■ Interface element listing records:
┌────────

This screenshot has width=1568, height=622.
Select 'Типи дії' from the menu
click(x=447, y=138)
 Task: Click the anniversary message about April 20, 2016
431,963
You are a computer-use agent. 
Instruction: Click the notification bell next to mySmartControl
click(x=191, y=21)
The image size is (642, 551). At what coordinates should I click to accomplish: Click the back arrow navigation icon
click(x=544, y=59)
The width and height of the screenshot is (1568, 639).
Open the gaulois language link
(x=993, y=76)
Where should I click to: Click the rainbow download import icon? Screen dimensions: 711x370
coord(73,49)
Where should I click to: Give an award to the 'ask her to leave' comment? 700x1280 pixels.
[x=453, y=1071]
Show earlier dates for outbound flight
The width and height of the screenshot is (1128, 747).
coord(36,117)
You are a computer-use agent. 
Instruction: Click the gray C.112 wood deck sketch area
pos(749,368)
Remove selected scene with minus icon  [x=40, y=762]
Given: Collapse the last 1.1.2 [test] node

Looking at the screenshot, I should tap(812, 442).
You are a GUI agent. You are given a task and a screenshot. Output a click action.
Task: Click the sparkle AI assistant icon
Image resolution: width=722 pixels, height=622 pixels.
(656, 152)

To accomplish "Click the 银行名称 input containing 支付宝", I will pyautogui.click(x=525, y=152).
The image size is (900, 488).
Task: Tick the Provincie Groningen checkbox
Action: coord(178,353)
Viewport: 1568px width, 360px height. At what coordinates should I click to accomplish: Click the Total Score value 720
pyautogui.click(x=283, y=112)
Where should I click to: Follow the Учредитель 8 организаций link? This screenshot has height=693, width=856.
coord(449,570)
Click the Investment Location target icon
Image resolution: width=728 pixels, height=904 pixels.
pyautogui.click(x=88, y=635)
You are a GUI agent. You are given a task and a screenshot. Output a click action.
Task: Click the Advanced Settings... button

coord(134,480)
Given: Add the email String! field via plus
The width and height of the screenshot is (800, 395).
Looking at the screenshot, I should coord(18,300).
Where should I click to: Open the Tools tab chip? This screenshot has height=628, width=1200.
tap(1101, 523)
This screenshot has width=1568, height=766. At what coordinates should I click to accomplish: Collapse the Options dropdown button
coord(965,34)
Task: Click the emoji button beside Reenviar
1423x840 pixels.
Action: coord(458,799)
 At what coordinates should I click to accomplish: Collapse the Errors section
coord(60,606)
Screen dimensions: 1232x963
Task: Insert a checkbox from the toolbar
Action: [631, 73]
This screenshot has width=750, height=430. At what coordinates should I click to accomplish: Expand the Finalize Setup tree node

└────────

■ Job: Convert the listing into a Markdown table with the columns Row and Line. Begin at the first line of the listing, stop after the line that contains "click(x=544, y=59)", number each row, and skip blank lines.

■ Solution to this task:
| Row | Line |
|---|---|
| 1 | This screenshot has width=1568, height=622. |
| 2 | Select 'Типи дії' from the menu |
| 3 | click(x=447, y=138) |
| 4 |  Task: Click the anniversary message about April 20, 2016 |
| 5 | 431,963 |
| 6 | You are a computer-use agent.  |
| 7 | Instruction: Click the notification bell next to mySmartControl |
| 8 | click(x=191, y=21) |
| 9 | The image size is (642, 551). At what coordinates should I click to accomplish: Click the back arrow navigation icon |
| 10 | click(x=544, y=59) |